Black residents of Portland, Oregon, are reportedly feeling silenced and drowned out by ongoing Black Lives Matter protests, which have been dominated by nightly riots and violence caused by predominantly white Antifa extremists.
The Associated Press reported Monday:
Chaotic and often violent protests against racial injustice have topped the headlines for days, but lost in the shouting are the voices of many Black Portland residents themselves — and their feelings about the unrest are nuanced and diverse.
Some feel the overwhelmingly white crowds of protesters — and particularly those committing vandalism — are co-opting the Black Lives Matter movement. Others welcome white demonstrators because with their larger numbers they can draw attention to the city’s racial inequity in ways that Black demonstrators alone can’t.
Some believe deeply that there can’t be a Black Lives Matter movement without defunding the police. Others say a recent vote to cut a specialized gun violence reduction unit is behind a sharp spike in shootings that’s devastated their community.
Primarily, there is a persistent worry that a critical opportunity for achieving racial justice in Portland’s tiny Black community could be lost.

** Data **
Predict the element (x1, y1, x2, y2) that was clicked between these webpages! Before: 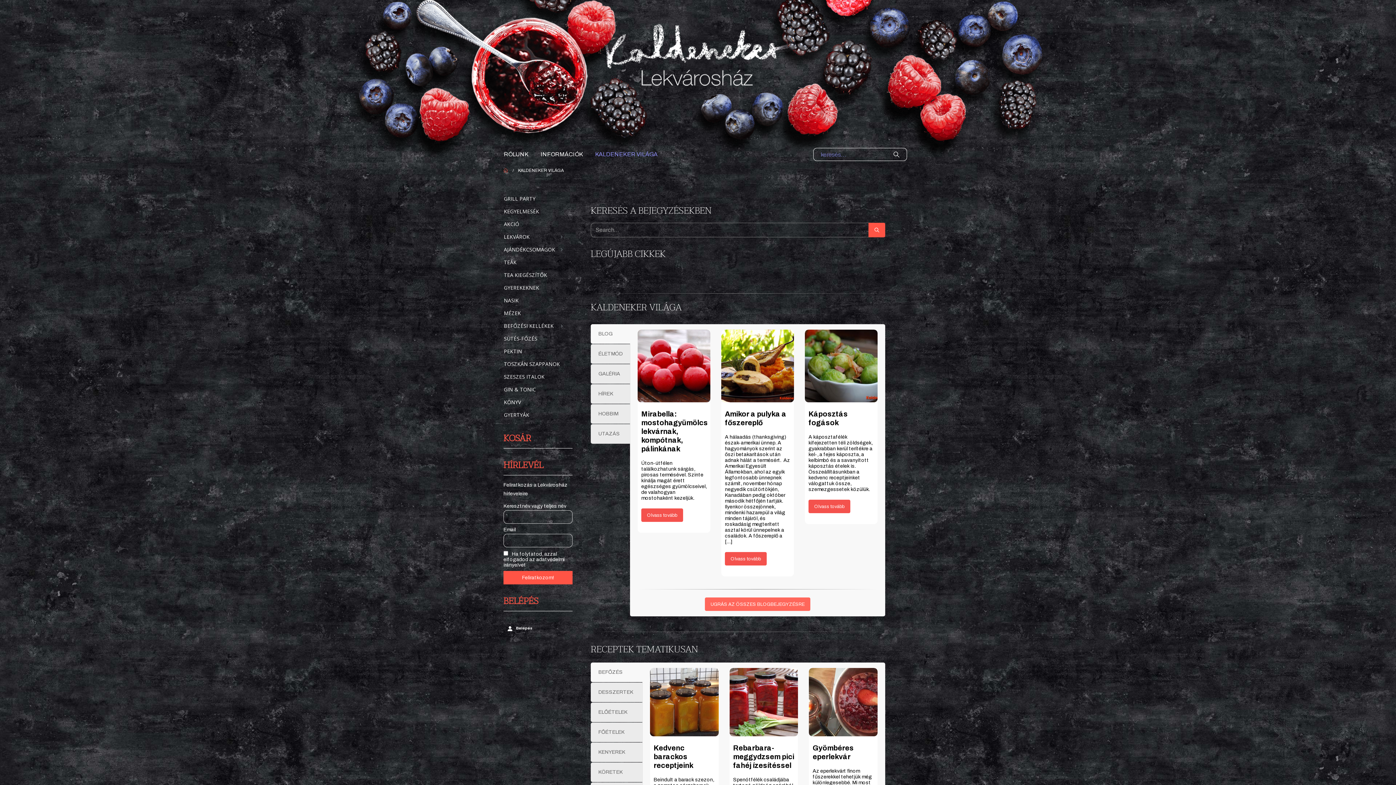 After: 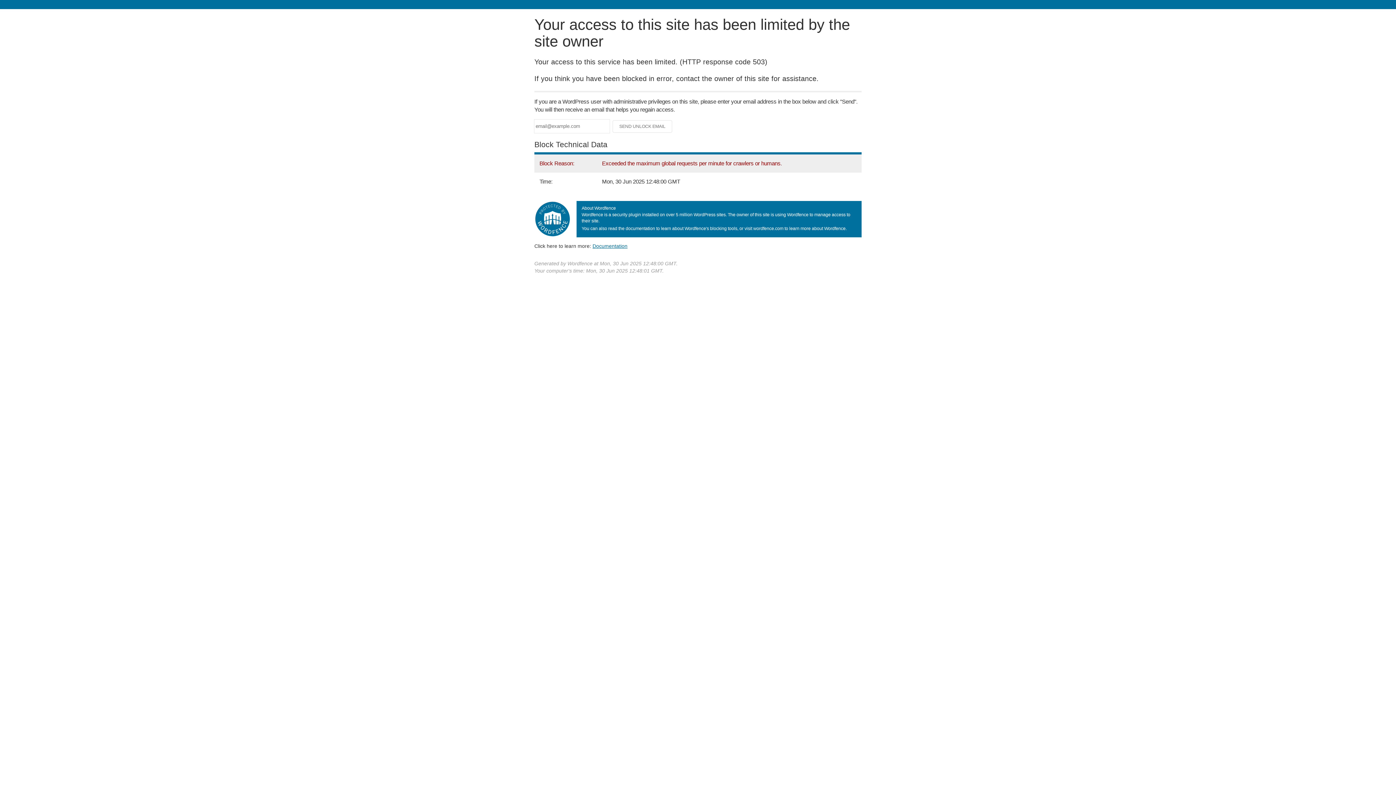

** Things to do **
(A) Answer the following from the Portland protest article, marking each answer with the same numeral:
(i) Which news organization is named as the source of the report?
(ii) According to some residents, what did a recent vote cut?
(iii) What is described as the primary persistent worry?
(B) Print the portion of the Portland protest article starting with "Some feel the" and going on through "devastated their community.".
(C) From the Portland protest article, list every view that is introduced with the word "Some" or "Others."

** Problem solutions **
(A)
(i) The Associated Press.
(ii) A specialized gun violence reduction unit.
(iii) That a critical opportunity for achieving racial justice in Portland's tiny Black community could be lost.

(B)
Some feel the overwhelmingly white crowds of protesters — and particularly those committing vandalism — are co-opting the Black Lives Matter movement. Others welcome white demonstrators because with their larger numbers they can draw attention to the city’s racial inequity in ways that Black demonstrators alone can’t.
Some believe deeply that there can’t be a Black Lives Matter movement without defunding the police. Others say a recent vote to cut a specialized gun violence reduction unit is behind a sharp spike in shootings that’s devastated their community.

(C)
- Some feel the overwhelmingly white crowds of protesters, particularly those committing vandalism, are co-opting the Black Lives Matter movement.
- Others welcome white demonstrators because their larger numbers can draw attention to the city's racial inequity in ways that Black demonstrators alone can't.
- Some believe deeply that there can't be a Black Lives Matter movement without defunding the police.
- Others say a recent vote to cut a specialized gun violence reduction unit is behind a sharp spike in shootings that has devastated their community.